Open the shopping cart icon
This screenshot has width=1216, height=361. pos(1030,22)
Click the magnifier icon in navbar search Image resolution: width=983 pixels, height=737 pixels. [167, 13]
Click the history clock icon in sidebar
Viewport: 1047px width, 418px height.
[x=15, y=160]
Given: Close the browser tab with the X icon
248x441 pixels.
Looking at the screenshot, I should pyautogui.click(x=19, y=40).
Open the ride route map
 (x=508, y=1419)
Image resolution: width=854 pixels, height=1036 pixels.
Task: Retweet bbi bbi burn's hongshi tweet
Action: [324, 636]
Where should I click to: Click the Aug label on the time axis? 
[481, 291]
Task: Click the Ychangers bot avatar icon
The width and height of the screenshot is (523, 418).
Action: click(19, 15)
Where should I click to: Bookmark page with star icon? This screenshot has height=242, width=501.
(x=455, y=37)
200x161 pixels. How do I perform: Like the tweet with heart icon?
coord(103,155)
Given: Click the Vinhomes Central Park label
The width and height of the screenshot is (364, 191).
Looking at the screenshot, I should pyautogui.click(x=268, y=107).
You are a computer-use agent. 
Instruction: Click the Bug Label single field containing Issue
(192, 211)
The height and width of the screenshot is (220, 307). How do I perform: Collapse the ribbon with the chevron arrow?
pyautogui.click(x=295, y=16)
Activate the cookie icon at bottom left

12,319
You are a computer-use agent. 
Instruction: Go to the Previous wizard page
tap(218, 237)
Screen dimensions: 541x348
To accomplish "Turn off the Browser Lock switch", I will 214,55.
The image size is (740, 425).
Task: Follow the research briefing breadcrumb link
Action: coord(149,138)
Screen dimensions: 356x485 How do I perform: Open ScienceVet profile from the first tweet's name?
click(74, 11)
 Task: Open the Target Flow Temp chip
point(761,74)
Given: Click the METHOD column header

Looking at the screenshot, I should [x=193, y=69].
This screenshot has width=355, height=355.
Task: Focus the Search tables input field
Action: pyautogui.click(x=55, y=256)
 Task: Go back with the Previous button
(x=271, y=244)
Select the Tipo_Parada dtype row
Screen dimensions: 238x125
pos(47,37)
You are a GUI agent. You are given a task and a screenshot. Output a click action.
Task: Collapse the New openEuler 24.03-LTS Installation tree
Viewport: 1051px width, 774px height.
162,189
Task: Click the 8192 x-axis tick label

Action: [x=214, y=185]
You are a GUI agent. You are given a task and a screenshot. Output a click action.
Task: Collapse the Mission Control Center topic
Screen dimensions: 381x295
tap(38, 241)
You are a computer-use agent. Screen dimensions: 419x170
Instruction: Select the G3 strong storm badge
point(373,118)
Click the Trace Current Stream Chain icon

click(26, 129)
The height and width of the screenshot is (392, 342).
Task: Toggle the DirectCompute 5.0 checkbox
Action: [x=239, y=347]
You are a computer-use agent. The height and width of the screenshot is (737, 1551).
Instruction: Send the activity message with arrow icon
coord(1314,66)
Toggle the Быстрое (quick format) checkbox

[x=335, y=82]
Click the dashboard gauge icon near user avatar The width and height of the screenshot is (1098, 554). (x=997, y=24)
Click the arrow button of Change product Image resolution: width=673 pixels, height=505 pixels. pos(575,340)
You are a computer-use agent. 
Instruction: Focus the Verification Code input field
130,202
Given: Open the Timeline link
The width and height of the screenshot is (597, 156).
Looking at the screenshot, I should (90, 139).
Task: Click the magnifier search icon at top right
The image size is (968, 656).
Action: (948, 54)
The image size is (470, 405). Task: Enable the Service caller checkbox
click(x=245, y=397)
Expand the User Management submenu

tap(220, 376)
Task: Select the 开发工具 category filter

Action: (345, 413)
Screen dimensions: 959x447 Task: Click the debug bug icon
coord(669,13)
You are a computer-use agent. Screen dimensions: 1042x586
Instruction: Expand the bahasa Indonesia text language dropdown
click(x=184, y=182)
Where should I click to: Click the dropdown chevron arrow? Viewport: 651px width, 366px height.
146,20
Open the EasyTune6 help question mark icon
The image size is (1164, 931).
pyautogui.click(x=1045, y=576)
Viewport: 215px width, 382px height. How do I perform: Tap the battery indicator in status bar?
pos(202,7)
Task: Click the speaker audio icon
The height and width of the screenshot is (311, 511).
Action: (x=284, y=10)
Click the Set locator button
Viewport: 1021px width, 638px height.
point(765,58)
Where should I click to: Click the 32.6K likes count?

### EXERCISE GOAL
Output the data once more, exactly as given.

### EXERCISE ANSWER
Open the shopping cart icon
This screenshot has width=1216, height=361. pos(1030,22)
Click the magnifier icon in navbar search Image resolution: width=983 pixels, height=737 pixels. [167, 13]
Click the history clock icon in sidebar
Viewport: 1047px width, 418px height.
[x=15, y=160]
Given: Close the browser tab with the X icon
248x441 pixels.
Looking at the screenshot, I should pyautogui.click(x=19, y=40).
Open the ride route map
 (x=508, y=1419)
Image resolution: width=854 pixels, height=1036 pixels.
Task: Retweet bbi bbi burn's hongshi tweet
Action: [324, 636]
Where should I click to: Click the Aug label on the time axis? 
[481, 291]
Task: Click the Ychangers bot avatar icon
The width and height of the screenshot is (523, 418).
Action: click(19, 15)
Where should I click to: Bookmark page with star icon? This screenshot has height=242, width=501.
(x=455, y=37)
200x161 pixels. How do I perform: Like the tweet with heart icon?
coord(103,155)
Given: Click the Vinhomes Central Park label
The width and height of the screenshot is (364, 191).
Looking at the screenshot, I should pyautogui.click(x=268, y=107).
You are a computer-use agent. 
Instruction: Click the Bug Label single field containing Issue
(192, 211)
The height and width of the screenshot is (220, 307). How do I perform: Collapse the ribbon with the chevron arrow?
pyautogui.click(x=295, y=16)
Activate the cookie icon at bottom left

12,319
You are a computer-use agent. 
Instruction: Go to the Previous wizard page
tap(218, 237)
Screen dimensions: 541x348
To accomplish "Turn off the Browser Lock switch", I will 214,55.
The image size is (740, 425).
Task: Follow the research briefing breadcrumb link
Action: coord(149,138)
Screen dimensions: 356x485 How do I perform: Open ScienceVet profile from the first tweet's name?
click(74, 11)
 Task: Open the Target Flow Temp chip
point(761,74)
Given: Click the METHOD column header

Looking at the screenshot, I should [x=193, y=69].
This screenshot has width=355, height=355.
Task: Focus the Search tables input field
Action: pyautogui.click(x=55, y=256)
 Task: Go back with the Previous button
(x=271, y=244)
Select the Tipo_Parada dtype row
Screen dimensions: 238x125
pos(47,37)
You are a GUI agent. You are given a task and a screenshot. Output a click action.
Task: Collapse the New openEuler 24.03-LTS Installation tree
Viewport: 1051px width, 774px height.
162,189
Task: Click the 8192 x-axis tick label

Action: [x=214, y=185]
You are a GUI agent. You are given a task and a screenshot. Output a click action.
Task: Collapse the Mission Control Center topic
Screen dimensions: 381x295
tap(38, 241)
You are a computer-use agent. Screen dimensions: 419x170
Instruction: Select the G3 strong storm badge
point(373,118)
Click the Trace Current Stream Chain icon

click(26, 129)
The height and width of the screenshot is (392, 342).
Task: Toggle the DirectCompute 5.0 checkbox
Action: [x=239, y=347]
You are a computer-use agent. The height and width of the screenshot is (737, 1551).
Instruction: Send the activity message with arrow icon
coord(1314,66)
Toggle the Быстрое (quick format) checkbox

[x=335, y=82]
Click the dashboard gauge icon near user avatar The width and height of the screenshot is (1098, 554). (x=997, y=24)
Click the arrow button of Change product Image resolution: width=673 pixels, height=505 pixels. pos(575,340)
You are a computer-use agent. 
Instruction: Focus the Verification Code input field
130,202
Given: Open the Timeline link
The width and height of the screenshot is (597, 156).
Looking at the screenshot, I should (90, 139).
Task: Click the magnifier search icon at top right
The image size is (968, 656).
Action: (948, 54)
The image size is (470, 405). Task: Enable the Service caller checkbox
click(x=245, y=397)
Expand the User Management submenu

tap(220, 376)
Task: Select the 开发工具 category filter

Action: (345, 413)
Screen dimensions: 959x447 Task: Click the debug bug icon
coord(669,13)
You are a computer-use agent. Screen dimensions: 1042x586
Instruction: Expand the bahasa Indonesia text language dropdown
click(x=184, y=182)
Where should I click to: Click the dropdown chevron arrow? Viewport: 651px width, 366px height.
146,20
Open the EasyTune6 help question mark icon
The image size is (1164, 931).
pyautogui.click(x=1045, y=576)
Viewport: 215px width, 382px height. How do I perform: Tap the battery indicator in status bar?
pos(202,7)
Task: Click the speaker audio icon
The height and width of the screenshot is (311, 511).
Action: (x=284, y=10)
Click the Set locator button
Viewport: 1021px width, 638px height.
point(765,58)
Where should I click to: Click the 32.6K likes count?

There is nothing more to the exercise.